王の矜持を持つ伴侶は、独り立ちを望んでいる。その気持ちを大事にしてやりたい。
「へいへい、ついでに楽俊の様子も教えといてやろう」
六太も笑った。本当に、自分で行きたいだろうに。そう思い、それ以上揶揄するのは止めにした。尚隆が即位式までは行かないと決めたのは、陽子を守りたいからだろう。今、延王自ら慶に行っては、景王は色仕掛けで延王の助力を得た、などと言われかねない。それでは陽子が傷つく。
それに、陽子の気持ちを慮っているのもあるだろう。小娘のくせに誇り高い新王は、稀代の名君に整う前の朝を見せたくないらしいから。

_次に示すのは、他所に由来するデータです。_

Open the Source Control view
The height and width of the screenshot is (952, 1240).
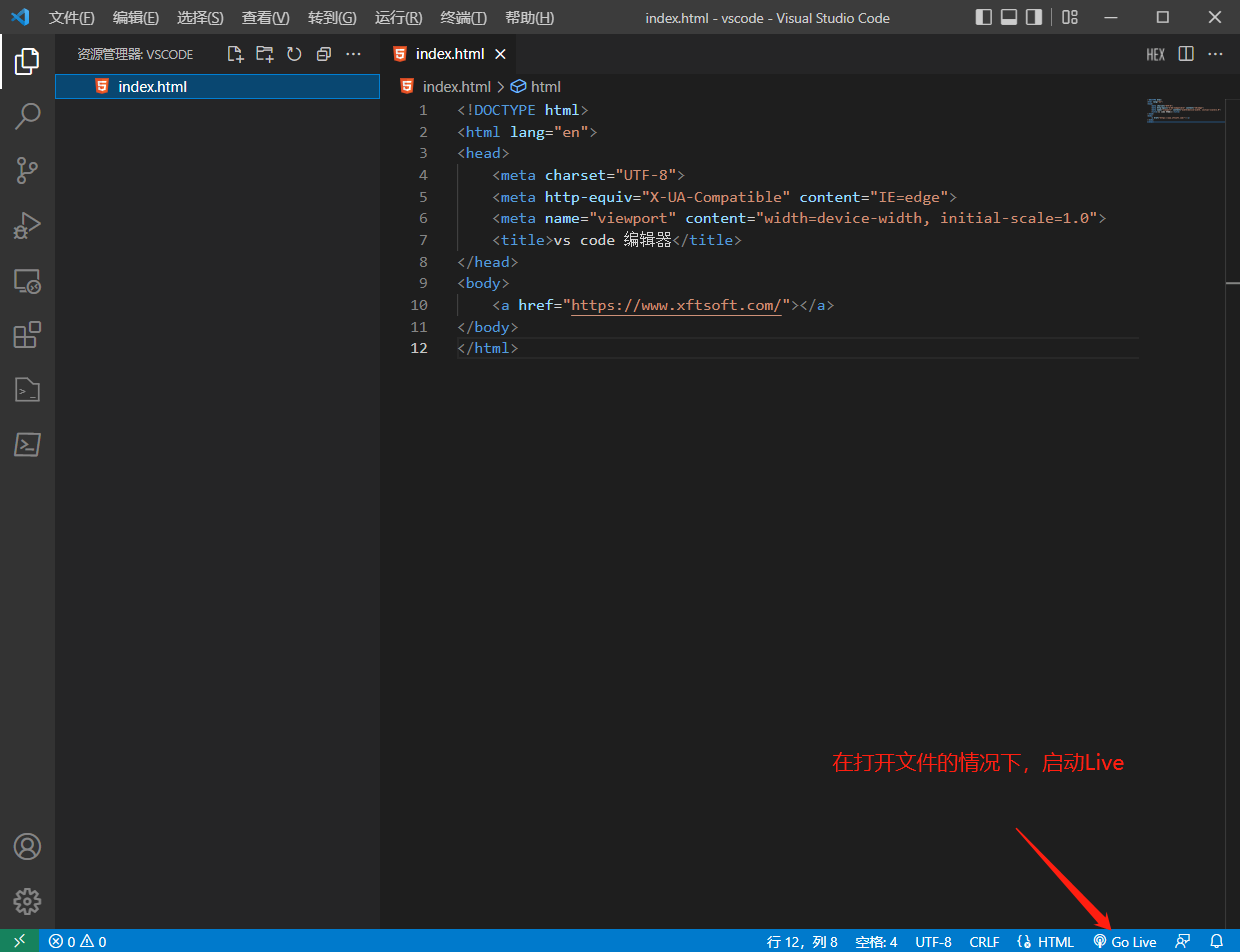click(x=27, y=170)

「こんなバカ殿に見られたって、なんにも恥ずかしくないと思うけどな」
つい口に出した言葉を、六太の主は聞きとがめた。
「すれっからしのお前と違って、景王には俺はちゃんと名君に見えるのだ」
「恐ろしい誤解だよな……そのうち莫迦が露見するから、その前におれがちゃんと説明しておこう。あることあることあること……」
「六太。陽子に余計なことは言うな」
尚隆は渋面を作った。六太は爆笑する。
「あることばっかじゃねえか」
やがて笑いを収めた六太は、目尻の涙を拭い、ぽつりと呟く。
「──頑張ってほしいなぁ」
遠い目をする六太に、尚隆は微笑する。
「大丈夫だ、陽子だからな」
尚隆が選んだ、ただひとりの伴侶。鮮やかな紅の光を纏い、輝かしい翠玉の瞳を持つ、東の国の女王を思う。きっと大丈夫。何が起ころうと、景王陽子はその勁い意志で乗り越えていくだろう。それだけの力を持つ娘だ。

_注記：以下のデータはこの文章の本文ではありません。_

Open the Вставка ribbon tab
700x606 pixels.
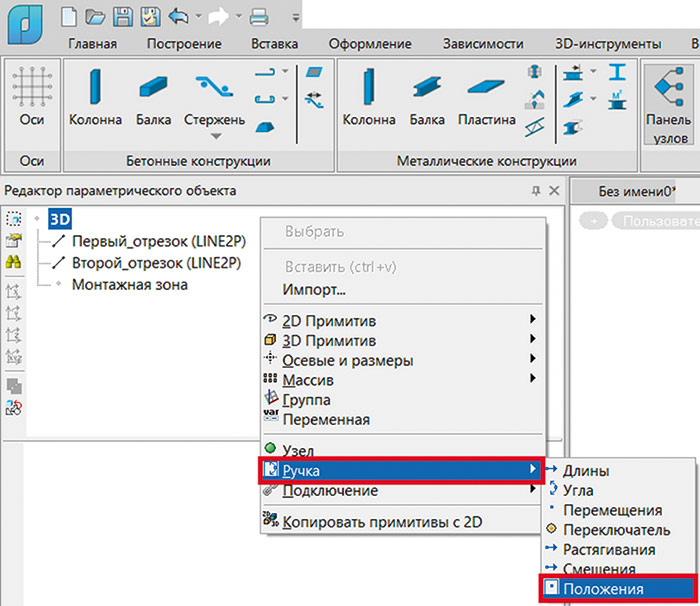point(273,44)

ずっと、その奮闘を見守っていこう。遠く離れていても。久遠の時を共に歩もう。天命尽きるその日まで。
2005.07.28.
「月影」は私が書いた初めての二次小説。
何度も詰まりながらも、最後の二文に辿りついたときは、感無量でした。
結局、原稿用紙120枚分を4ヶ月近くかけたことになります。
楽しくもしんどい作業でした。
そして、楽しくしんどい作業をこれからも続けていこう、
と思わせてくれた思い入れ深い作品です。
初めてアップしたときは、ところどころ端折りながらも三つに分けました。
その後、正式にサイトを開いたときには五つに分け、あまりの重さに七つに分け、
そして、今回ようやく携帯でも切れないサイズになったのではないかと思います。
切れなければよいなと心から願います。
最後まで読んでくださってありがとうございました。
お気に召していただければ幸いです。